Make the Dressing: In a microwave-safe bowl, warm the peanut butter and honey for 10–20 seconds. Stir until smooth. Add in grated ginger, soy sauce, red wine vinegar, sesame oil, olive oil, and Sriracha. Mix until creamy. Thin with water or more oil if needed. Taste and adjust spice.
Toss the Quinoa: Drizzle half of the dressing over the cooled quinoa. Toss to coat evenly.
Assemble the Salad: In a large bowl, combine cabbage, bell pepper, red onion, carrots, edamame, and cilantro. Add in the dressed quinoa and toss well.
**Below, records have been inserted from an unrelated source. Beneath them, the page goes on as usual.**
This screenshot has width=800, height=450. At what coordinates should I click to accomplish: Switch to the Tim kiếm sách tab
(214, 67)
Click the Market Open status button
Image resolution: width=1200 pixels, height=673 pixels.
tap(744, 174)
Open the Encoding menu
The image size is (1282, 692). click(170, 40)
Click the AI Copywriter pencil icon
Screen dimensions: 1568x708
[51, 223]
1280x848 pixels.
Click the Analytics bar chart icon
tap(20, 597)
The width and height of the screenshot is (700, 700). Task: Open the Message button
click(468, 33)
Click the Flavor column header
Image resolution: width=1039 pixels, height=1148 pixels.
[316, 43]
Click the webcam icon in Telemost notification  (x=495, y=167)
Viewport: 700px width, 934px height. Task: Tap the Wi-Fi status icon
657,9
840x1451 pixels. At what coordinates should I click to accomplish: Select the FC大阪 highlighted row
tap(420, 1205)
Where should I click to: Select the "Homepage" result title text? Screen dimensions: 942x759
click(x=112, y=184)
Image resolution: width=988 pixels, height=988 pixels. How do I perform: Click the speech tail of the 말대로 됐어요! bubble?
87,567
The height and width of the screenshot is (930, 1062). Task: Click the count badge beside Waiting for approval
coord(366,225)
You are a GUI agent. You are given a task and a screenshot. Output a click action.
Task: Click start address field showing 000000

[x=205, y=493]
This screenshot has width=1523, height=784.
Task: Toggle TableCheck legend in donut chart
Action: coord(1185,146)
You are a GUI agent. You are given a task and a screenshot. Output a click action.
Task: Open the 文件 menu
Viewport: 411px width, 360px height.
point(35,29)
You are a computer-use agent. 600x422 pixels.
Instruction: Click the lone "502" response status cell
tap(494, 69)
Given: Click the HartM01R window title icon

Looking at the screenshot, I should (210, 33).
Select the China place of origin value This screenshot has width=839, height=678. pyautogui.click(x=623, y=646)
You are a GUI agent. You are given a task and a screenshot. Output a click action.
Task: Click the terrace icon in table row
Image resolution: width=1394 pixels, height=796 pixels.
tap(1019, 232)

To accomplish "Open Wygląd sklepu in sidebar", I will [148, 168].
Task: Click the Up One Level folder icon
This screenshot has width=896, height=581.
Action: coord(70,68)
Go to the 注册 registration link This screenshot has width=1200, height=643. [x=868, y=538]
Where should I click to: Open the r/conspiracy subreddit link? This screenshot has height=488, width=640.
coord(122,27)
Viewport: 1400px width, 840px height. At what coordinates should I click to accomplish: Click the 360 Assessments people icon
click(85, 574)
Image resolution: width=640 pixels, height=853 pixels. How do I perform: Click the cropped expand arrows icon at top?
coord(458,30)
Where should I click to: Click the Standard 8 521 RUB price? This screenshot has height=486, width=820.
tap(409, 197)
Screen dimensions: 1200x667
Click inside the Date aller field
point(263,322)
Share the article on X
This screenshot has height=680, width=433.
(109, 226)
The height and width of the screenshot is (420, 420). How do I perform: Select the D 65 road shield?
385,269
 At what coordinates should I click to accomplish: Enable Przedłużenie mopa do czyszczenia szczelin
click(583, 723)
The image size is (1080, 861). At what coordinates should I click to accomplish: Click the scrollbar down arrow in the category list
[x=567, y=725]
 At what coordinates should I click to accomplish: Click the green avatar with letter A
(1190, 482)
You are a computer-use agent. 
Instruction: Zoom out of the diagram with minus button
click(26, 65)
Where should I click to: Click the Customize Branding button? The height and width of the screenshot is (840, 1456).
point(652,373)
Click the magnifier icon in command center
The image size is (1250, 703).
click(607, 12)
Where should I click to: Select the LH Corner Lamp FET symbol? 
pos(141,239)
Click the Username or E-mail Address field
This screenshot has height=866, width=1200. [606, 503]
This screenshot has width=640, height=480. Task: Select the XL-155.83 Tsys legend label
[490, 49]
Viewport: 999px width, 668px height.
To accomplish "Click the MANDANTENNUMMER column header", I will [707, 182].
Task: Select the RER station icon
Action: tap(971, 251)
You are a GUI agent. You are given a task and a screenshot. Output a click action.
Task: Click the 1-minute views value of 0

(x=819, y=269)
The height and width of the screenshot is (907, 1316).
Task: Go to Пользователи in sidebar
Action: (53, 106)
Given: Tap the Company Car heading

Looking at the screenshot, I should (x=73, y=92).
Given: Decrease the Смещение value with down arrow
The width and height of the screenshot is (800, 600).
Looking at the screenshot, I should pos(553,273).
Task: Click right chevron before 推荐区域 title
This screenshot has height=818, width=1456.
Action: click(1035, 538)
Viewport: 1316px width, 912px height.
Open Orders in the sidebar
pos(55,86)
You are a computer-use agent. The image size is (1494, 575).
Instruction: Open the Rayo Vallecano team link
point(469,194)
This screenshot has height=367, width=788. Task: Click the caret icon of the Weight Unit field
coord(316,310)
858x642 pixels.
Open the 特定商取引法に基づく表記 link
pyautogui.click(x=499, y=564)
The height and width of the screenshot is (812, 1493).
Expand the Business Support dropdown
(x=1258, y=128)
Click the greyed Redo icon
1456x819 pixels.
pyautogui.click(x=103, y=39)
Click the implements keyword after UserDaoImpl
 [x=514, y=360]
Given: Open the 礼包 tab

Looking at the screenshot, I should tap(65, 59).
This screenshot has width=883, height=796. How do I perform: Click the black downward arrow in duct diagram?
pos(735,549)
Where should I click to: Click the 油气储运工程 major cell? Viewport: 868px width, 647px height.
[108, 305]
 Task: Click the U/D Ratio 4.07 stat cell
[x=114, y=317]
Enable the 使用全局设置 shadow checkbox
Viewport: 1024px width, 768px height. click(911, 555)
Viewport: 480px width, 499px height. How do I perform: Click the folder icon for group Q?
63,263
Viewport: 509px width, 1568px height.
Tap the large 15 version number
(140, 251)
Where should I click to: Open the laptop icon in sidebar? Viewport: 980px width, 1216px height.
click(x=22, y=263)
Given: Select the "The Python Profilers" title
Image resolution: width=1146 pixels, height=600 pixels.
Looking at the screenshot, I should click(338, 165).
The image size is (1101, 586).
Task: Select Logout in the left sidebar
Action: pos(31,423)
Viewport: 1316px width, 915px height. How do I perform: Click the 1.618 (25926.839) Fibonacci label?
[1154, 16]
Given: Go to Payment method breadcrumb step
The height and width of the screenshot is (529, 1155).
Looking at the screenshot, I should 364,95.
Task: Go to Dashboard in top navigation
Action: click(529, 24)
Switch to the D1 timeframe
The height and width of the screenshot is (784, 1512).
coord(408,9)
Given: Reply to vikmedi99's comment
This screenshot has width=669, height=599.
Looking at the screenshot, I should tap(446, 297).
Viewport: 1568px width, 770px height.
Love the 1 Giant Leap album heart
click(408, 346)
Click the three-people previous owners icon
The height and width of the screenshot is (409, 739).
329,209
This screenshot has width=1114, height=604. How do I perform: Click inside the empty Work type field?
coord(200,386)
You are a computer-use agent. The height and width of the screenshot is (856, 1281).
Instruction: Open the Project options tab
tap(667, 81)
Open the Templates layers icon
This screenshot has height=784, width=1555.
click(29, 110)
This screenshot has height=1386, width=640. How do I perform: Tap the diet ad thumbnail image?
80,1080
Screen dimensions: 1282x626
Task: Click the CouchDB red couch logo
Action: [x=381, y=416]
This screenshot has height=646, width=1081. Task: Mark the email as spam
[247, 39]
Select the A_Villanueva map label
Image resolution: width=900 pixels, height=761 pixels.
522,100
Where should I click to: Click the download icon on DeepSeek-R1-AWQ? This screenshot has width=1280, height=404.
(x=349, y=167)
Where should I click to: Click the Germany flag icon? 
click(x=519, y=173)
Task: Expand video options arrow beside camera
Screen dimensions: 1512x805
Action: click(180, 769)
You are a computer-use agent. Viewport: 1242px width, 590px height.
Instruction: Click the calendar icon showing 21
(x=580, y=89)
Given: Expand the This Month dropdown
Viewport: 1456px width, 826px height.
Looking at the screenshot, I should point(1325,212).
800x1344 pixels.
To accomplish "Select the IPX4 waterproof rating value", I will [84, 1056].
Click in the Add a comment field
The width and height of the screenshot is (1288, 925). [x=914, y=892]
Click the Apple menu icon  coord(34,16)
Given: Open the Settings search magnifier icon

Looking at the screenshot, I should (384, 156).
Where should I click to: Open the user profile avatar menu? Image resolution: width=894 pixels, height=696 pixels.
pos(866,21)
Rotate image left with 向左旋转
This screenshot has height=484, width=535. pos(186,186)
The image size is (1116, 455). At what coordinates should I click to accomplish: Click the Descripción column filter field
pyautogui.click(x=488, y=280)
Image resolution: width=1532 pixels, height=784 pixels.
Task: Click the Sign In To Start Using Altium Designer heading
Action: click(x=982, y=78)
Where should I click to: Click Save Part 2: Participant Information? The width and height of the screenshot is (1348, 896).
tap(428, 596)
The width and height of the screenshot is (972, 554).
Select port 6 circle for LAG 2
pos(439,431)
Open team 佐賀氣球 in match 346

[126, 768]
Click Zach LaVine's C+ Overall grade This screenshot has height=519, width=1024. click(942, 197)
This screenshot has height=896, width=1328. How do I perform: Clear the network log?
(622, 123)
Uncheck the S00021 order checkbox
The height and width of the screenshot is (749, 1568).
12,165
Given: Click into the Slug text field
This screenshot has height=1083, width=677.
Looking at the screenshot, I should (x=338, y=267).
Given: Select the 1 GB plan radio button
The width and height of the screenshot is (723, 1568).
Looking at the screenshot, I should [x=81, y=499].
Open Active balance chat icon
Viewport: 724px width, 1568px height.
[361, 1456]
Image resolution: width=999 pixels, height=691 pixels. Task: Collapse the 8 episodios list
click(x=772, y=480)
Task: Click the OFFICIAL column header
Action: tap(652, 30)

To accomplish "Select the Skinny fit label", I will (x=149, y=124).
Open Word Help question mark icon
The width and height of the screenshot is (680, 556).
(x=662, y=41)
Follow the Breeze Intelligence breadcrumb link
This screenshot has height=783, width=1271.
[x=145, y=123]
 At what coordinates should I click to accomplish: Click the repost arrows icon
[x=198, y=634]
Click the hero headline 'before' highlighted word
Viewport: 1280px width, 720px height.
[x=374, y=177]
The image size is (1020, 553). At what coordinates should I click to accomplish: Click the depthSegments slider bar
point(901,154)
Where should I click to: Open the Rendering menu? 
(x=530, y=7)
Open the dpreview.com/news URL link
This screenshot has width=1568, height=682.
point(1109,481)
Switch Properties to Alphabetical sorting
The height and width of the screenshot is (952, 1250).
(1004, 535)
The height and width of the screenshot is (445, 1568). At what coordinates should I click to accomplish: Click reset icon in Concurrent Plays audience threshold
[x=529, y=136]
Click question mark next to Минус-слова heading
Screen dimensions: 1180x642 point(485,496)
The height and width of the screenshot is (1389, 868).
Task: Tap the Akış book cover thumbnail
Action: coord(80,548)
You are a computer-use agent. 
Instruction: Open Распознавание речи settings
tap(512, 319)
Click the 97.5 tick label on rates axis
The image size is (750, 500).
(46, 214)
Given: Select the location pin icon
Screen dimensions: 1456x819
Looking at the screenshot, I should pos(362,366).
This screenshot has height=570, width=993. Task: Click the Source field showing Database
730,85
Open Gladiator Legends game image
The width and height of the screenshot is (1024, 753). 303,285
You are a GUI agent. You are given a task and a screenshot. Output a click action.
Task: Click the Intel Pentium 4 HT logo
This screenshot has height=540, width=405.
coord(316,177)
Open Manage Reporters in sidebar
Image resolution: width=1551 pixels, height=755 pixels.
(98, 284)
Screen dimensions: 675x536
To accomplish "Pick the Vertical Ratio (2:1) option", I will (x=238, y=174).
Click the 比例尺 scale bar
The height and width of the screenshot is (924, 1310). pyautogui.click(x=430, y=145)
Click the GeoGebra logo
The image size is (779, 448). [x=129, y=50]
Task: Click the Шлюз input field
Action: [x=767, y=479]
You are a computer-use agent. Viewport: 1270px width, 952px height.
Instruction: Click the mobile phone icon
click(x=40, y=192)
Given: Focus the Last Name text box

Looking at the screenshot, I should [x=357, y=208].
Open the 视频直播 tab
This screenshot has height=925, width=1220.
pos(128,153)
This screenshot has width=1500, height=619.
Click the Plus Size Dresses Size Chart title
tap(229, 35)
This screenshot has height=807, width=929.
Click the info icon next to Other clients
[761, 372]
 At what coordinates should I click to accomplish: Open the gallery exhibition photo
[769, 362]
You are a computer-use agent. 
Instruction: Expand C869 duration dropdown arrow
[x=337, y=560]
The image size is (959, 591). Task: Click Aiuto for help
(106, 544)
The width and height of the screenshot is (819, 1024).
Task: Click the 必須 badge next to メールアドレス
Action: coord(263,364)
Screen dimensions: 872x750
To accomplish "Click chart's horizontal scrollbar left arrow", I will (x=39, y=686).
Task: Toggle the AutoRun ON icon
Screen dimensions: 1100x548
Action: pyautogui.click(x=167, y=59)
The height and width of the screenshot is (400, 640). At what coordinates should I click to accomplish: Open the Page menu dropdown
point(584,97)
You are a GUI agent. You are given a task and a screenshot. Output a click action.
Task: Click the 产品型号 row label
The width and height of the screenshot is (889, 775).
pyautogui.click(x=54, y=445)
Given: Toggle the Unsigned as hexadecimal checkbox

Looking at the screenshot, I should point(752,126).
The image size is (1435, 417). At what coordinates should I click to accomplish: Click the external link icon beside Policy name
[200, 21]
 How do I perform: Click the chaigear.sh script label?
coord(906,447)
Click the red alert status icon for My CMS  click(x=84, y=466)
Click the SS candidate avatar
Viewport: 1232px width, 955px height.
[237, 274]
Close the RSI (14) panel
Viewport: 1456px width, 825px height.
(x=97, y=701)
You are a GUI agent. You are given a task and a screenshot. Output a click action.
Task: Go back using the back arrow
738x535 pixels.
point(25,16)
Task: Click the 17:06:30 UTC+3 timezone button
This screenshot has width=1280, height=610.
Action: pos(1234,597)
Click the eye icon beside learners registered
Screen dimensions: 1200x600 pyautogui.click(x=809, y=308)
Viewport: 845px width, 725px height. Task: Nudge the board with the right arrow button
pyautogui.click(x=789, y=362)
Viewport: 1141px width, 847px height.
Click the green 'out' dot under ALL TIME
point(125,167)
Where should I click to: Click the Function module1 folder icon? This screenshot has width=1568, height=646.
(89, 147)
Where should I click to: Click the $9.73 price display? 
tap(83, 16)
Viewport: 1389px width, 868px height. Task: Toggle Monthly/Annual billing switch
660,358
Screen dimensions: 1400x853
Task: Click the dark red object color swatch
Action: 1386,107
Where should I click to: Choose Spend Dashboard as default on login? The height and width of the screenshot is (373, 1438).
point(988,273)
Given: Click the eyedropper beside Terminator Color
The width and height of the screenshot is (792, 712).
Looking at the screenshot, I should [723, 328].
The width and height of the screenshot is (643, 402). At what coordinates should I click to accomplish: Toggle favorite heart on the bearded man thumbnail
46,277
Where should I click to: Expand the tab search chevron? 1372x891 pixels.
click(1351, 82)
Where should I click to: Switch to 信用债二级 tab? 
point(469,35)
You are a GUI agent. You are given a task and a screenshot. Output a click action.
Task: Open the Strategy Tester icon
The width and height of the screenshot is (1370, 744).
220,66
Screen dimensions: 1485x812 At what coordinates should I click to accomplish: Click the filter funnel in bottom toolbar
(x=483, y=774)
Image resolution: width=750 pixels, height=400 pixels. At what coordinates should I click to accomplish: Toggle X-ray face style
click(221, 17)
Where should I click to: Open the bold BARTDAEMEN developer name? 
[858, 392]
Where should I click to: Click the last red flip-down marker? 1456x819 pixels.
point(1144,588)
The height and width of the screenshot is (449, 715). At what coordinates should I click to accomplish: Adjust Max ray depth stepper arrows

Finish & Serve: Add in the cashews and green onions. Drizzle remaining dressing to taste. Serve chilled or at room temperature. Enjoy!
Notes
Make it vegan by swapping honey for maple syrup.
For extra crunch, toast the cashews before adding.
Tastes even better the next day—perfect for meal prep!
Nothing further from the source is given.